Peabody, which filed for bankruptcy in April, is asking for permission to pay out $3.24 million in bonuses to 42 people, reports the St. Louis Post-Dispatch. The paper also says that St. Louis-based Peabody already cut retiree health funds by $70 million before filing for bankruptcy. Peabody said that the purpose of the bonuses is to keep employees up-and-down the corporate ladder so that when the company re-emerges, it will be able to move forward.
As for Alpha, it asked for and it has received permission to pay out nearly $12 million to 15 executives. The Virginia-based company filed for bankruptcy in August 2015, a victim of what it has said is changing market conditions combined with a strict regulatory environment. It has been losing money since 2010 and last year, it lost hundreds of millions.
The executives, who are already paid well and who might not otherwise find work if they were laid off, must keep the company from bleeding cash — a decision with which the bankruptcy judge has agreed. To do so, they must sell assets and cut expenses, which has included ridding the company of a portion of the life and health benefits for 4,580 non-union miners and their families. The company also plans to remove 6,670 current miners from its retirement plan.

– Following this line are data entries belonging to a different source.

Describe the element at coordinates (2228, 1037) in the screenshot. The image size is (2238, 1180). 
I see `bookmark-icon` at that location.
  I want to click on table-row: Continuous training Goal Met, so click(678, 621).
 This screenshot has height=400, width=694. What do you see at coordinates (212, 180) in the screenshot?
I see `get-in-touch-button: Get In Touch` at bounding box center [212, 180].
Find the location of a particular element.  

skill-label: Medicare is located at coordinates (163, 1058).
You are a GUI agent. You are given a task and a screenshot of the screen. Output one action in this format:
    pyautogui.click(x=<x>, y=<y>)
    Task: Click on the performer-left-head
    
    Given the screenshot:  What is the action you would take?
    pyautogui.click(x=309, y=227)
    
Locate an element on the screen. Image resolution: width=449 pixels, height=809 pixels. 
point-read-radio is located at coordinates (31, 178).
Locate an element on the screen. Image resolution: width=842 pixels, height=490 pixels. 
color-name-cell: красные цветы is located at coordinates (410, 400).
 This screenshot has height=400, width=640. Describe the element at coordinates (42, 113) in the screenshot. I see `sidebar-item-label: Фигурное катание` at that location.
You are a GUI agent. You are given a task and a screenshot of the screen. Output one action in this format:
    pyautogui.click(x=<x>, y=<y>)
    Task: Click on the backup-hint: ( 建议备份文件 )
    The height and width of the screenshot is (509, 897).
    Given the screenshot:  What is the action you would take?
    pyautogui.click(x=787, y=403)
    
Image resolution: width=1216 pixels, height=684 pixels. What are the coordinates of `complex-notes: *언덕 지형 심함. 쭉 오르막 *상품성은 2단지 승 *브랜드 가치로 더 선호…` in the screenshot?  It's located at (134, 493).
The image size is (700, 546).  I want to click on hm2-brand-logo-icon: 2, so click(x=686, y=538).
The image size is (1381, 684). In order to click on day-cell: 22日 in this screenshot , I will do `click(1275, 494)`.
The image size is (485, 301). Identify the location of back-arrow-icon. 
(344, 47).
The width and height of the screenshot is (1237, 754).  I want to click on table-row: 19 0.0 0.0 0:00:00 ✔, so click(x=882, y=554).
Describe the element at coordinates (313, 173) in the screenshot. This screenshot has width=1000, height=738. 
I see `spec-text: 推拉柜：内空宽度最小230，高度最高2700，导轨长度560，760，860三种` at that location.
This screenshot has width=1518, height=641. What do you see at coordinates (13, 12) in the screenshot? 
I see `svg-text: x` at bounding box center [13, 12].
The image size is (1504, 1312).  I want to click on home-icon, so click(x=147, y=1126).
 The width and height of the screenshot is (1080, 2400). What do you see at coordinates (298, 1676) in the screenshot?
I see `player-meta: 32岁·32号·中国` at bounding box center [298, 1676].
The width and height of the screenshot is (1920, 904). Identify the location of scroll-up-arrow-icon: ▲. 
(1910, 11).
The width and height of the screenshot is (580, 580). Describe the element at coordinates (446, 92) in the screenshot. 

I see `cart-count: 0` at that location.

“The performance goals for the cost savings and ending book cash metrics relate to specific dollar amounts that must be achieved,” Alpha’s Assistant Secretary William Phillips said in a January 29th filing with the U.S. Securities and Exchange Commission. “The performance targets will be adjusted to reflect the effects of asset sales, financing-related transactions and certain other events to neutralize their impact.”
The problems ailing both Peabody and Alpha are the same ones now taking place coal sector: cheap natural gas, stricter air quality laws and thinning coal seams in Central Appalachia. In 2015, Arch Coal, Walter Energy and Patriot Coal also declared bankruptcy.